RECORDS FOR PROCESSING ::
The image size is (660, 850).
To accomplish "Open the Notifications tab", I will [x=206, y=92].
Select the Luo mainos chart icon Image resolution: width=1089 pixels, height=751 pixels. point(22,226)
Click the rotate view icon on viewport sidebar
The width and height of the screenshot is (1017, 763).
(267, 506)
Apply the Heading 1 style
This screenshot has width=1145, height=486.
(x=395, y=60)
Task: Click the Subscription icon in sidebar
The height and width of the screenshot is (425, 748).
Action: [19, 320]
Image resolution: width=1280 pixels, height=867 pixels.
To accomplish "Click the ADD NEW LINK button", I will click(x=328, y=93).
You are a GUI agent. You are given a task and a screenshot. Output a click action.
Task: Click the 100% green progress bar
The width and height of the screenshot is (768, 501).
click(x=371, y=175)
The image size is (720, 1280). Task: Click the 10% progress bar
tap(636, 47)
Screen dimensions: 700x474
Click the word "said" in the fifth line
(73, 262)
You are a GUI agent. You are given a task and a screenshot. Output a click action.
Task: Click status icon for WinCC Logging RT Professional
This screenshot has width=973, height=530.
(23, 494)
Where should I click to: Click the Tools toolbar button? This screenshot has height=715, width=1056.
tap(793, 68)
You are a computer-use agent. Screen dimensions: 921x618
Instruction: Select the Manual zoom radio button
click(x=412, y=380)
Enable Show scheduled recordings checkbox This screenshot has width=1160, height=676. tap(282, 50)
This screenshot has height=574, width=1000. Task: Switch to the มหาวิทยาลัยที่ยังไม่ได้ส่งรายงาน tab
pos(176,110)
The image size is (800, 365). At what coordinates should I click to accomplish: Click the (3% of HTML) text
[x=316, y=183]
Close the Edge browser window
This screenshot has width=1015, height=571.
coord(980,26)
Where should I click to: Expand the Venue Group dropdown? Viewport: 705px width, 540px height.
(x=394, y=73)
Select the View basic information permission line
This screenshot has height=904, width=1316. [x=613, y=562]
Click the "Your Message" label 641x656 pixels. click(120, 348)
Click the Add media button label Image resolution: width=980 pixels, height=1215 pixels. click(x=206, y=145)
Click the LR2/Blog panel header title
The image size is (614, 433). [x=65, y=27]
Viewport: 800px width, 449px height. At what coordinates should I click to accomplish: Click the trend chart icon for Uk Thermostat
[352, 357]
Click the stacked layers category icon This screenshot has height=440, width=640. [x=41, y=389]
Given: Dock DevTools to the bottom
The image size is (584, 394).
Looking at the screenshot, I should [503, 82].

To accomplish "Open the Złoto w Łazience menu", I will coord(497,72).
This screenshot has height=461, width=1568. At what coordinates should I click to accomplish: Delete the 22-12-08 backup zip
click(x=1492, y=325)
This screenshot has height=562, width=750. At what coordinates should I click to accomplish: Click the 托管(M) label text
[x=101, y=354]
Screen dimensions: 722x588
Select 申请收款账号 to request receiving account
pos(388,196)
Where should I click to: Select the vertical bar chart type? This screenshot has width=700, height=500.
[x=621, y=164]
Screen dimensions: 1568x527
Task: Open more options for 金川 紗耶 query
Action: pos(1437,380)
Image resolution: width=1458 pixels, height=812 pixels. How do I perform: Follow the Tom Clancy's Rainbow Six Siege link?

DIRECTIONS :: Set down exactly the lines of the data above, beginning with the line that has "The image size is (720, 1280)." and ending with the line that has "Enable Show scheduled", and no others.

SOLUTION FOR THIS EXERCISE ::
The image size is (720, 1280). Task: Click the 10% progress bar
tap(636, 47)
Screen dimensions: 700x474
Click the word "said" in the fifth line
(73, 262)
You are a GUI agent. You are given a task and a screenshot. Output a click action.
Task: Click status icon for WinCC Logging RT Professional
This screenshot has width=973, height=530.
(23, 494)
Where should I click to: Click the Tools toolbar button? This screenshot has height=715, width=1056.
tap(793, 68)
You are a computer-use agent. Screen dimensions: 921x618
Instruction: Select the Manual zoom radio button
click(x=412, y=380)
Enable Show scheduled recordings checkbox This screenshot has width=1160, height=676. tap(282, 50)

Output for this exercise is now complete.